Scheduled overtime has been a controversial subject since the mid-1960s. In the early 1970s, The Business Roundtable (BRT) published a report on the effects of scheduled overtime. The BRT report added to the controversy. The purpose of this report is to present the quantitative results of a study into the effects on labor productivity of scheduled overtime. This report is the most comprehensive study of overtime since the BRT report. It is based on 121 weeks of data from four active industrial construction projects. Major contract disputes were not involved in any project, and the labor environment was good. Both union and merit shop labor forces were included in the study. This report is a companion report to an earlier Construction Industry Institute report that surveyed the literature on scheduled overtime (Thomas et al. 1990 [SD-60]).

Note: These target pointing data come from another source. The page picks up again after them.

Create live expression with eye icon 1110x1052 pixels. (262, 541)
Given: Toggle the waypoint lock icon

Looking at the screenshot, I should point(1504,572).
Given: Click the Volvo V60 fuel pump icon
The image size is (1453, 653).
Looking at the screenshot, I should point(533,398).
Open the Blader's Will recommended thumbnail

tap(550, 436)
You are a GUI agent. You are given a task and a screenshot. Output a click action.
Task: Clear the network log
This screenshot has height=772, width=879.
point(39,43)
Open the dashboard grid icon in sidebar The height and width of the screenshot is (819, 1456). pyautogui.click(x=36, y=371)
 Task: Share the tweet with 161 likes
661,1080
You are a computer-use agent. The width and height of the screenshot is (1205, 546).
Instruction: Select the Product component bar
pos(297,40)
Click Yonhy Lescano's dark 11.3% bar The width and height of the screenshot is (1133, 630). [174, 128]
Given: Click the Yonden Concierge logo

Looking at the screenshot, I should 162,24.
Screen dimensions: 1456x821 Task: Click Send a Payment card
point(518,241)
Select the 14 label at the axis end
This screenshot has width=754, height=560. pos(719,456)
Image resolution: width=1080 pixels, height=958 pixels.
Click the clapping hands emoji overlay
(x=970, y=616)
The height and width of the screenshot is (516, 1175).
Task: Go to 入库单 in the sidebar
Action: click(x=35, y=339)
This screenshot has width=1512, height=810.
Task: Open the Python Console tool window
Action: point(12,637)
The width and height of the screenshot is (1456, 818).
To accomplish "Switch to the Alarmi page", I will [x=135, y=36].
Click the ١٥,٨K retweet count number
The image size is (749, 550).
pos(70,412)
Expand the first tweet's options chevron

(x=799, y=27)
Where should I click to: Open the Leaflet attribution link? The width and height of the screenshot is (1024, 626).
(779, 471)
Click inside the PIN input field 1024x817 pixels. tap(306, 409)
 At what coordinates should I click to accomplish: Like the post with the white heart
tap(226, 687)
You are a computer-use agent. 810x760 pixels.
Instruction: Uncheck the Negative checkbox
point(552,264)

The initial investigation of overtime is the effect of the number of days worked per week on labor efficiency. Work weeks of 5 and 6 days show losses of efficiency of 12 and 14 percent, respectively. Next, the data is examined for the efficiency trend of working multiple weeks of overtime. The analysis shows that about 25 percent of the time efficiency is not impaired for durations of 2 to 4 weeks. However, on average, there is a likelihood of productivity degradation, even for 1- to 2-week periods. An average curve is calculated and compared to four curves from the literature showing efficiency versus multiple weeks of overtime. The results show that all curves, including the data from this study, are consistent. The conclusion is that the BRT curve is a reasonable average estimate of productivity losses caused by overtime. Since none of the projects in this study are severely impacted with schedule or labor problems, these curves likely represent a lower limit of the losses that can be anticipated. Poorly managed or executed projects will likely experience greater losses.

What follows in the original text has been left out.